*Исходный текст*
Мы же, маленькие, с жадностью и с завистью осматривали столы старших учениц, уходивших раньше нас. На их столах валялись ломтики хлеба, и мы наскоро убирали эти ломтики, делая это искусно, чтобы классная дама не заметила.
Порции блюд были настолько миниатюрные, что только при той неподвижной сидячей жизни, которую мы вели, можно было не чувствовать себя обессиленными. Лучше еще было тем, родители которых жили в городе и кто был в старшем классе, но беда нам, маленьким, кому только изредка пришлют несколько рублей.
Вообще маленькие были везде более загнаны и несчастны, и они с нетерпением ждали поступления в старшие классы, чтобы лучше поесть. В последнем классе как будто меньше голодали, как я упомянула выше, в особенности в те дни, когда дежурили по кухне. В выпускном классе нас якобы обучали кулинарному искусству. Мы поочередно раз в три недели дежурили, но кто был побойчее и храбрее, те выпрашивали дежурства не в очередь; я, по крайней мере, за все время своего пребывания дежурила не более трех раз. Но если мы ничего не извлекали из наших дежурств по части кулинарных знаний, зато эти дни были для нас самыми веселыми и праздничными. Мы ели хорошо, кормили и своих друзей, классных дам, готовили с радостью песочные пирожные, так называемые «шмандкухен», считая для себя особенным счастьем иметь возможность их есть. Мы готовили так называемые образцовые обеды, и каждый раз в числе блюд были «шмандкухен».
В столовой царила тишина, все сосредоточенно ели и среди еды осматривали с любопытством стол и заднюю стенку у входной двери, интересуясь тем, кто стоял за черным столом без передника у стенки, и тем, кто стоял просто за столом. За одну из наказанных мои подруги очень конфузились: дело в том, что для нас, маленьких, было одно позорное наказание, практиковавшееся в столовой. Кто не умел хорошо носить туфли и стаптывал их, ту ставили за черный стол в чулках, а стоптанные туфли ставили перед наказанной на всеобщее обозрение. В день моего поступления была такая наказанная, и это меня страшно напугало. Я весь день ходила на цыпочках, постоянно смотрела на свои ноги, — оказалось, что стоящая без туфель была из нашего класса, и наш стол был особенно сконфужен в этот день.
После обеда нам дали отдых на полтора часа, затем с шести-восьми <часов> нас опять засадили неподвижно сидеть и зубрить.

*Фрагмент данных*

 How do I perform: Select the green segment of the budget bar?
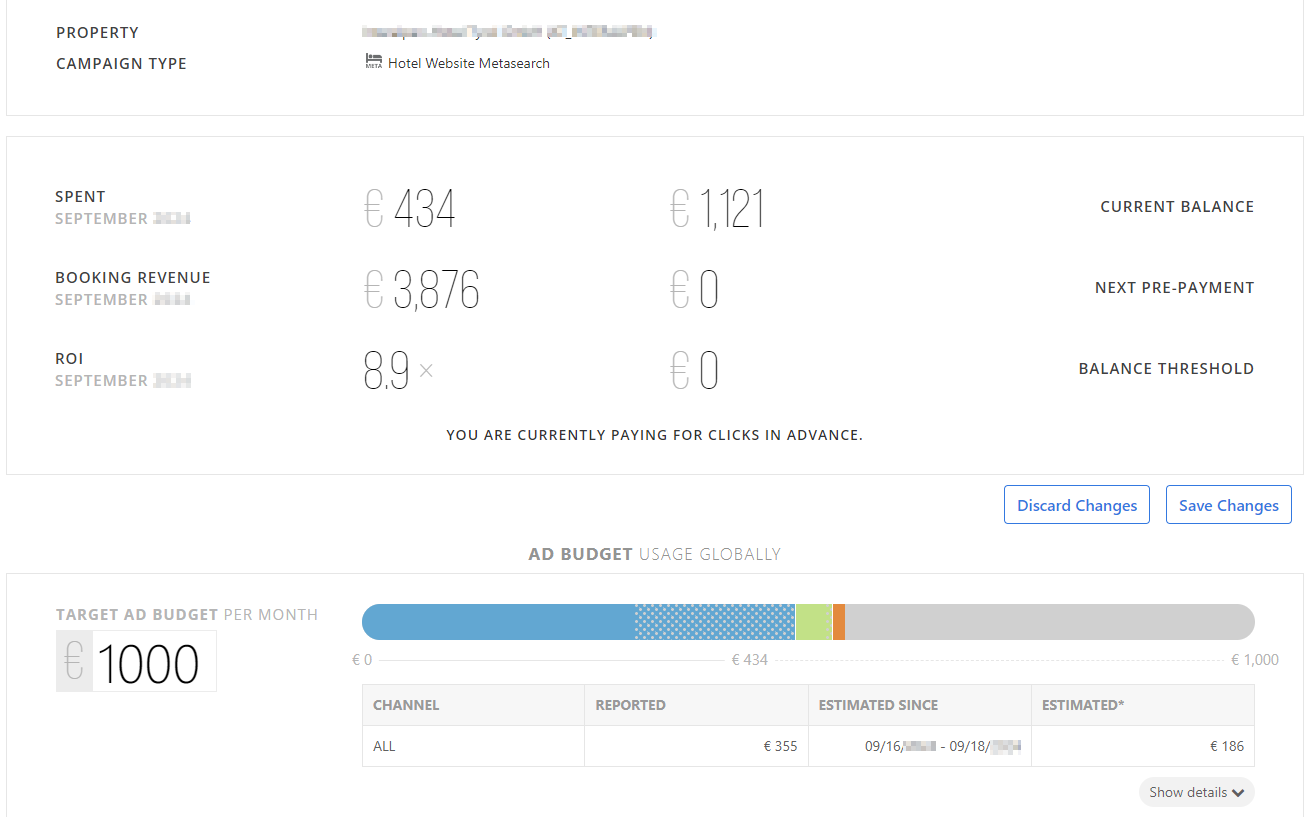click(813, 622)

---

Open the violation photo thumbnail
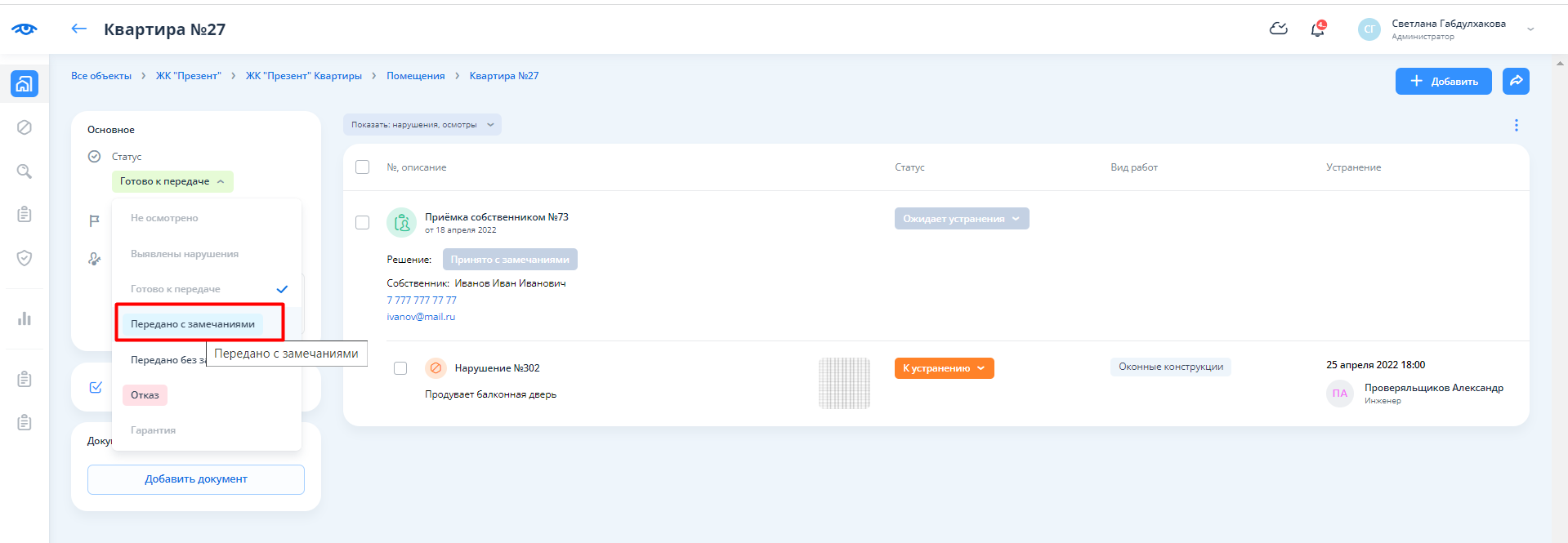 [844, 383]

*Что сделать*
[a] Как часто, по словам отрывка о жизни учениц, девочки выпускного класса дежурили по кухне?
[b] Допишите отрывок о жизни учениц дальше, начиная сразу после его последнего предложения.

*Ответы*
[a] Поочередно, раз в три недели.

[b]
При свете тусклых ламп, вечно коптящих и издающих запах масла, и в присутствии вечно шмыгающего ламповщика мы готовили уроки на следующий день, причем поочередно с трепетом подходили маленькие к классной даме и отвечали свой урок, опасаясь больше ее гнева, чем неодобрения учителя.
После вечернего чая и продолжительных молитв, причем читающая прочла с большим чувством 50-й псалом Давида, нас повели в третий этаж, в дортуары с зелеными жалюзи, которые мне показались очень большими и зловещими; таких дортуаров на 300 человек было три. На этот раз я пошла охотно туда, так как чувствовала большую усталость и подавленность от обилия разнообразных впечатлений; на следующие дни я со страхом всегда думала о приближении вечера и о часе сна.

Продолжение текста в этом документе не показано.